Hasta la cafetería Gambrinus, la más antigua del lugar, se hace eco de estas contradicciones: en sus elegantes salones de espejos, estucos y terciopelos, allí donde se daba cita la intelectualidad de la época, aún hoy se practica el caffè sospeso, una iniciativa filantrópica que consiste en dejar un café pagado para quien no se lo puede permitir.

Es esta vena espontánea y callejera la que hizo que el cambio, más que por la gentrificación, pasara por mantener la esencia. Por eso la nueva Nápoles ha nacido al calor de bonitas iniciativas barriales que dan testimonio de la vitalidad de los jóvenes. Conocido por todos es el caso de los Quartieri Spagnoli, donde el street art sirvió de estímulo para recuperar la confianza.

Fue gracias a los artistas Cyop & Kaf, quienes, de manera improvisada, comenzaron a decorar las fachadas hasta convertir el distrito en un laboratorio creativo.

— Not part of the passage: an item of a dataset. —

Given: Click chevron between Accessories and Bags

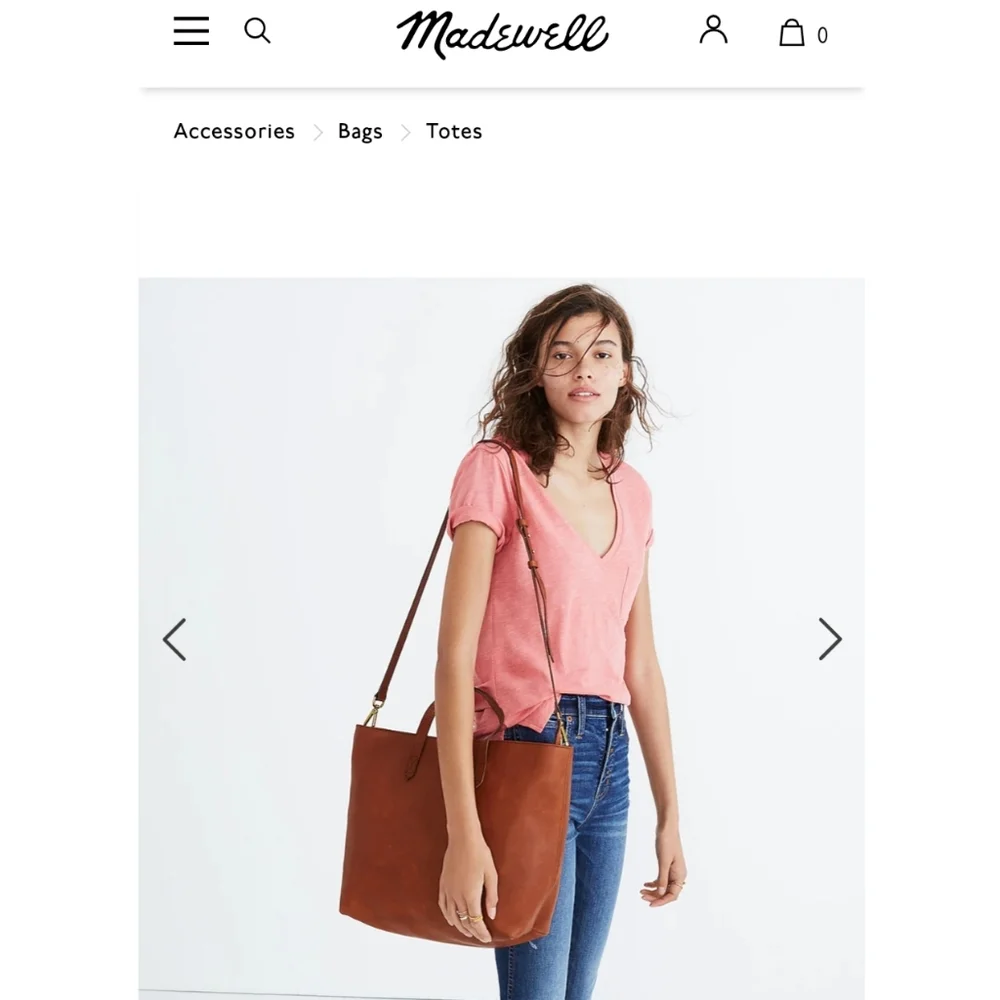Looking at the screenshot, I should (x=318, y=133).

Hoy este revoltijo de cuestas donde hace apenas una década pocos osaban a plantar el pie, es el hogar de estudiantes como Chiara Beltrani, que desde su balcón divisa una de estas pinturas. “Hay quien me ha pedido subir para fotografiarla. Es increíble. La gente ahora visita el barrio, sin miedo, en busca de estos murales”, cuenta.

De cárcel a centro social
Este nuevo rostro también ha llegado a la periferia, a los barrios apiñados del norte donde entienden que el desarraigo se combate con la cultura. Es lo que promueve, en Montesanto, Scugnizzo Liberato, una cárcel de menores reconvertida en un centro social con actividades gratis para los niños: proyecciones de cine, torneos deportivos, clases de idiomas, talleres de cerámica... “Un lugar que teje relaciones con las necesidades de la gente”, señala Alessio Avolio, uno de sus responsables, desde la azotea con vistas a un Mediterráneo que se asoma detrás del golfo.

El mismo entusiasmo lo comparte la asociación La Paranza, en el barrio de Sanità, que ha recuperado las impresionantes Catacumbas de San Jenaro, antes abandonadas, para convertir a los niños de la calle en diminutos guías turísticos. O el Nuovo Teatro Sanità que, con el tesón de Mario Gelardi, ha logrado ofrecer reconocidas funciones en una iglesia del siglo XVIII. O La Casa dei Cristallini, donde Elena y Alfredo imparten clases de interpretación a jóvenes promesas de no más de 10 años.

“En el silencio, una sola voz hace ruido”, señala Rosario Nasti a propósito de Il Giardino Liberato, el centro cultural ideado en un antiguo convento en el distrito de Materdei, donde cada artista deja su huella. Un proyecto más con el que esta ciudad pretende mostrar aquello que yace bajo el prejuicio: ese Nápoles único e irrepetible que se resiste a desaparecer. El de la ropa tendida y las paredes desconchadas. El de las motorinos que circulan anárquicas y la mamma que se asoma a la ventana profiriendo descarados gritos. Todo muy al estilo neorrealista, como una película de Vittorio de Sica.